### [Travail à faire]
Poursuivez le texte sur le sentiment d'utilité et le lien social à partir de sa dernière phrase.

### [Extrait choisi]
Cette utilité contribue au lien social. D’ailleurs nous connaissons ce phénomène de placardisation, utilisé dans les organisations, pour se débarrasser de quelqu’un en le privant progressivement de son rôle, de sa mission jusqu’à ses outils de travail, ordinateur, connexions et finalement son bureau. Abandonné par tous, isolé, pointé du doigt et se vivant inutile chaque jour, combien sont allés jusqu’au suicide ?

Ainsi, en tant qu’être humain, nous fonctionnons sur ce point comme nos cellules, si nous ne percevons plus d’utilité, nous nous laissons mourir. C’est souvent le cas des aînés, désœuvrés, coupés de leurs activités sociales et de leur proches, n’ayant plus rien à faire et d’utilité à apporter autour d’eux, ils se laissent glisser vers la mort. Et c’est également ce qui se passe pour certains retraités craignant l’inactivité et la perte de leurs capacités et encore une fois de leur utilité, ils dépérissent.

Alors, extrapolons.

Du faire à l’être, un questionnement sur l’utilité ?

### [Jeu de données]
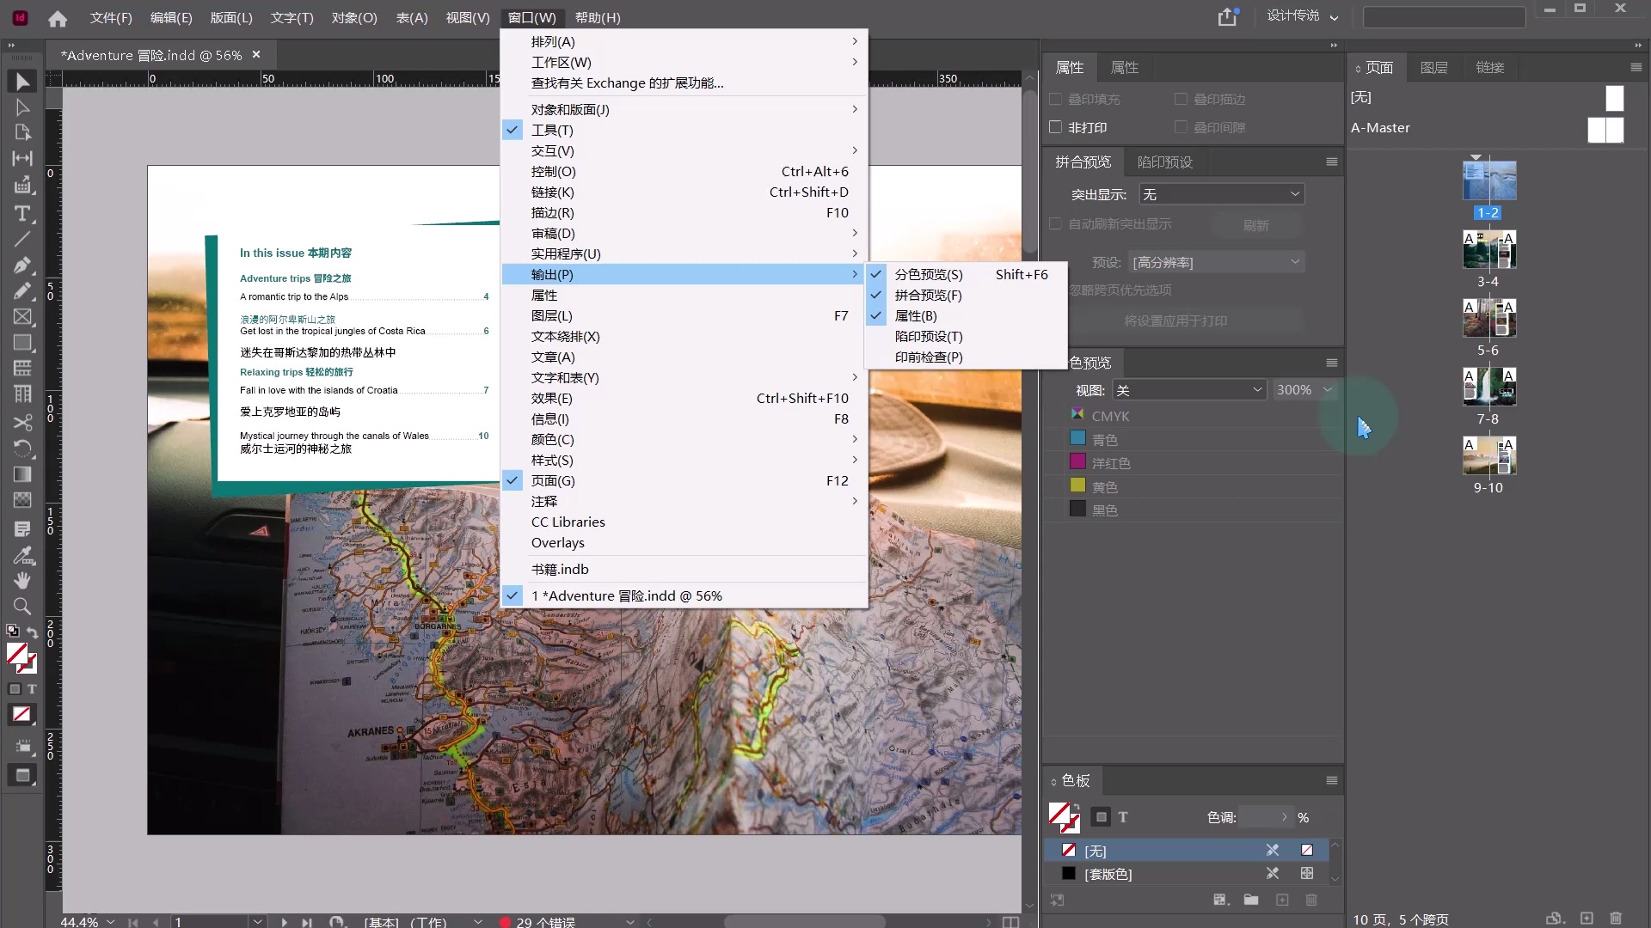
Task: Enable the 叠印描边 checkbox
Action: pos(1180,99)
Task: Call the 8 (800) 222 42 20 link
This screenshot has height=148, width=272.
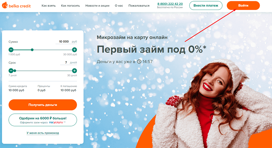Action: (170, 4)
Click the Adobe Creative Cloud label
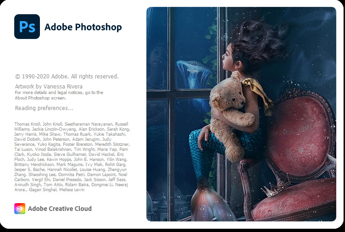 click(60, 209)
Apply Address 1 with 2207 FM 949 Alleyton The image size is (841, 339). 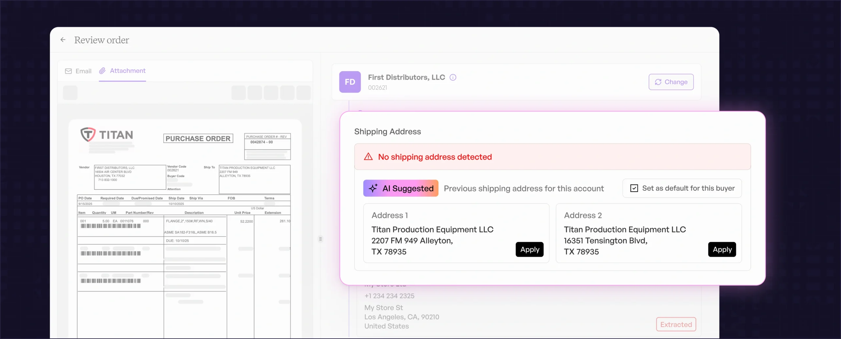click(x=530, y=249)
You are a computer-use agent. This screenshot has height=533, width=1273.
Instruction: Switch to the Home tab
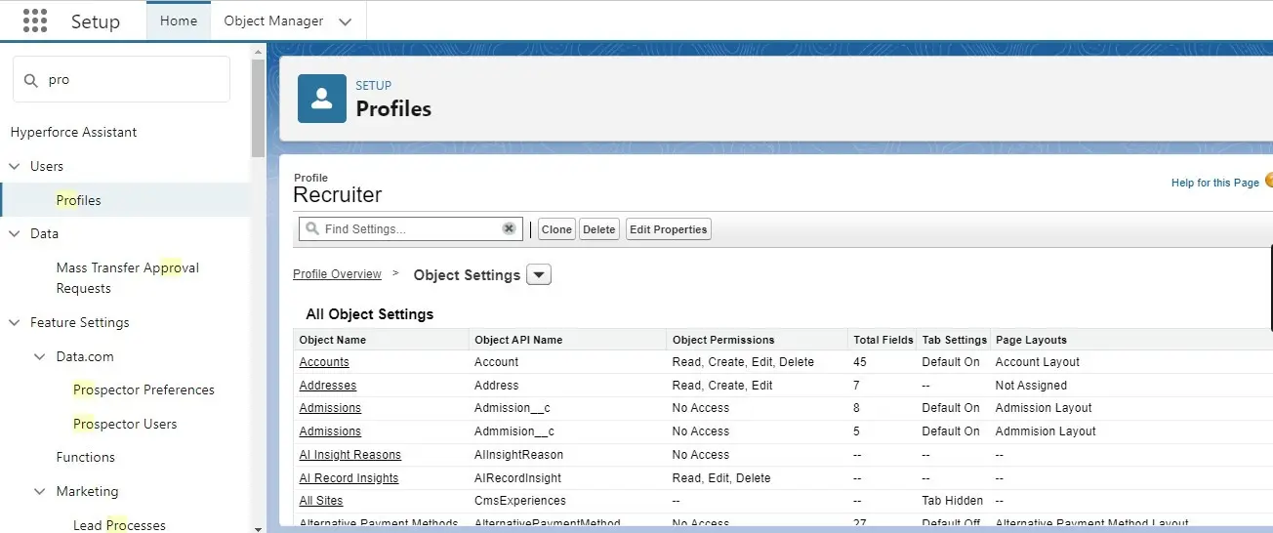click(x=179, y=21)
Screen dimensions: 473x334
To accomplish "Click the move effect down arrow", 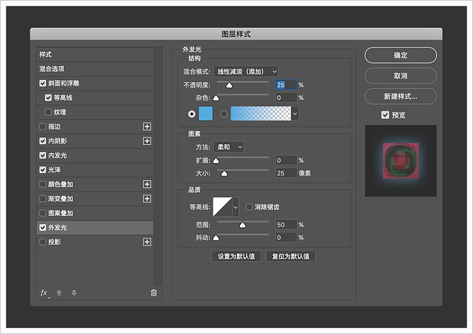I will (x=74, y=293).
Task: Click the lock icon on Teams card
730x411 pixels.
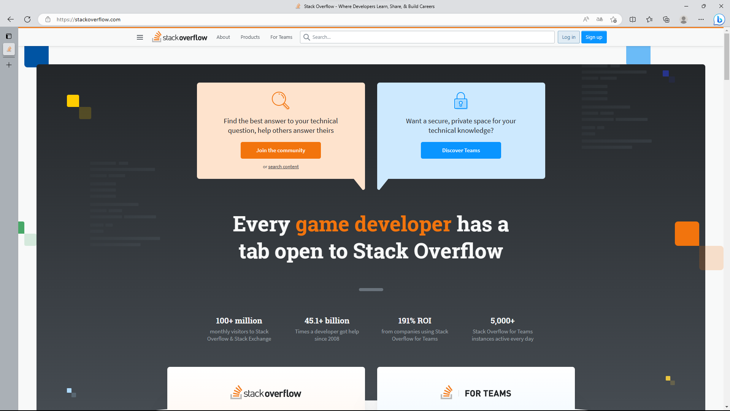Action: [x=461, y=101]
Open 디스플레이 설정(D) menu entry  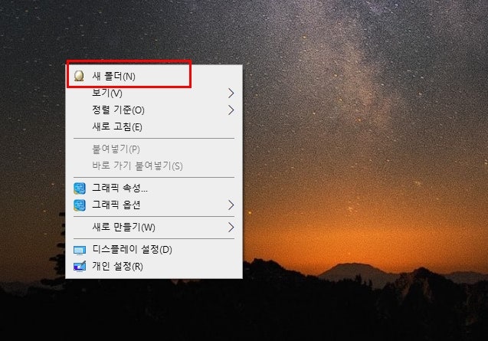click(154, 250)
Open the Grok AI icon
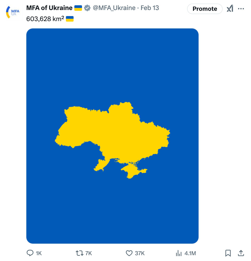The width and height of the screenshot is (251, 261). point(230,9)
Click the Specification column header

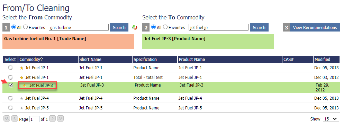pyautogui.click(x=155, y=59)
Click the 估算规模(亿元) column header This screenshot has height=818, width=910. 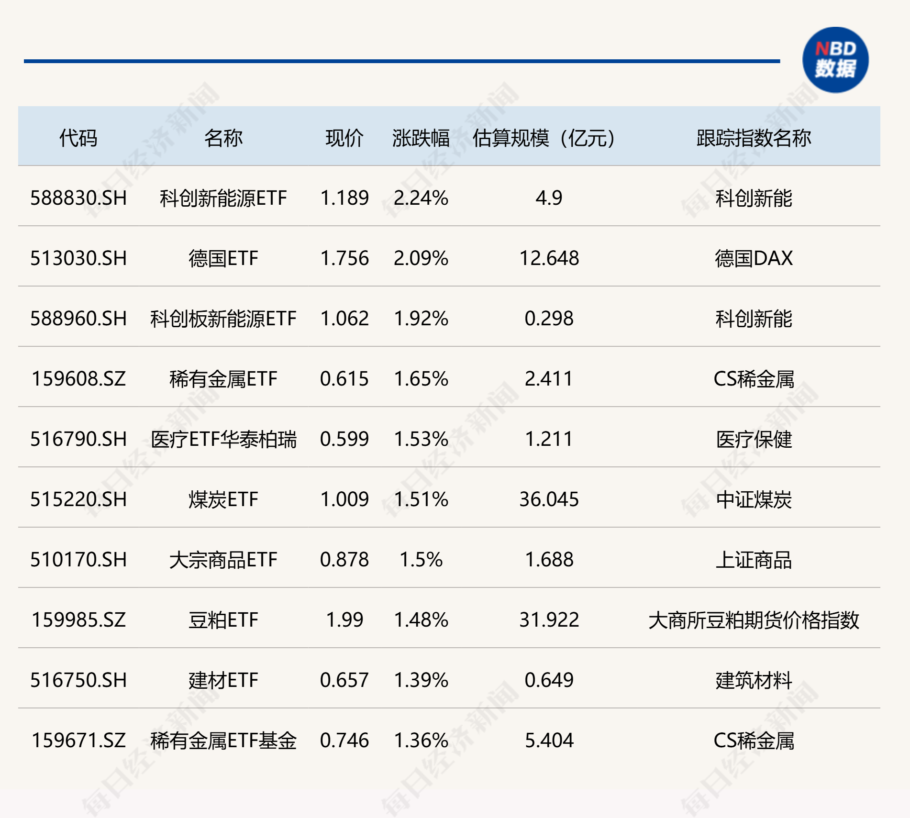[x=544, y=138]
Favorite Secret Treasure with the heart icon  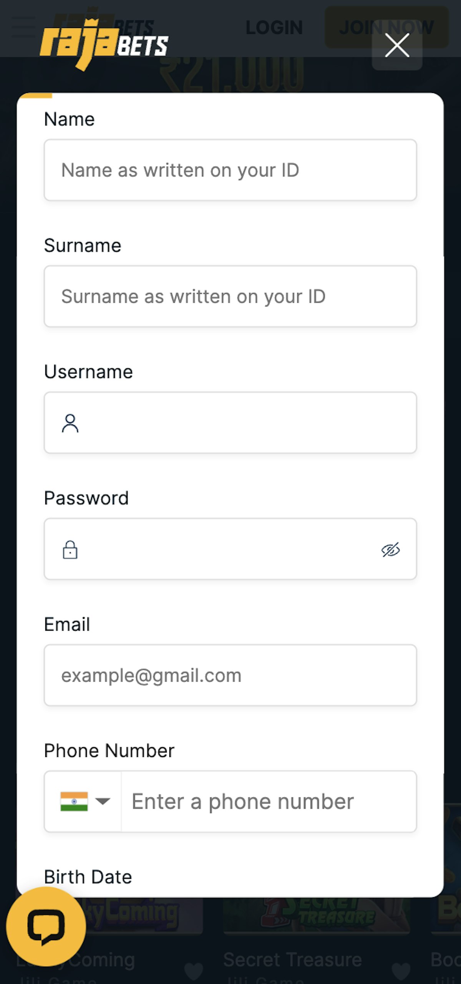coord(401,970)
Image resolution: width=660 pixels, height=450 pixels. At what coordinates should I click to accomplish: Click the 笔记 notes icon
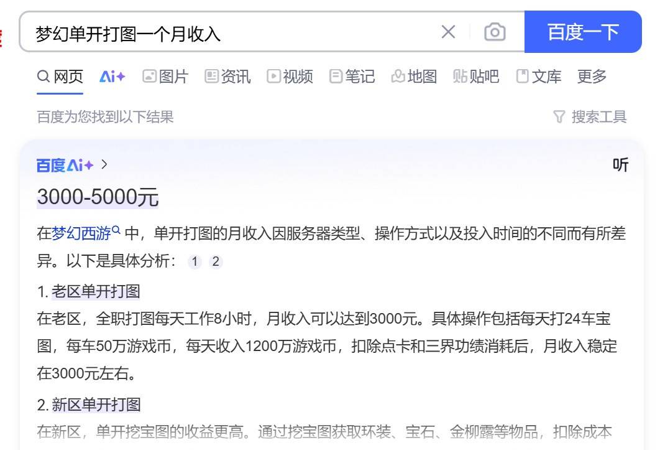click(336, 77)
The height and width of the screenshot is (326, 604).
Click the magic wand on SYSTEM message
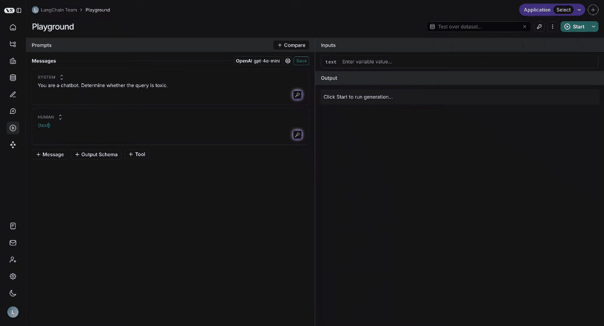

### [Corrigé]
Voyons comment chacun de nous, à sa manière, a besoin de servir à quelque chose, d’être utile. Certes, tout un chacun, n’est pas forcément au service d’une cause ou d’autrui, mais il recherche ce qu’il peut faire qui légitime sa présence sur Terre et son existence. 

La question qui se pose est alors particulièrement spirituelle. Lorsque nous écoutons les témoignages des méditants – qui souvent vivent en communauté et entretiennent leur domaine, donc sont utiles – qui allouent une grande part de leur journée à la méditation, à la prière, à la contemplation, qu’expérimentent-ils ?  Ils sont focalisés sur l’Être, sur la présence à ce qui est, est-ce qu’être a besoin de se traduire essentiellement par faire ? Les ermites sont la version la plus radicale de ce mode de vie contemplatif et qui n’est pas pragmatiquement utile à la communauté, puisque souvent ils vivent de sa charité. Mais ils ne sont pas vécus comme inutiles car ce qu’ils « font » sur les plans subtils et invisibles est apprécié, pour ceux qui ont la connaissance de l’impact de ces dimensions sur le réel, visible.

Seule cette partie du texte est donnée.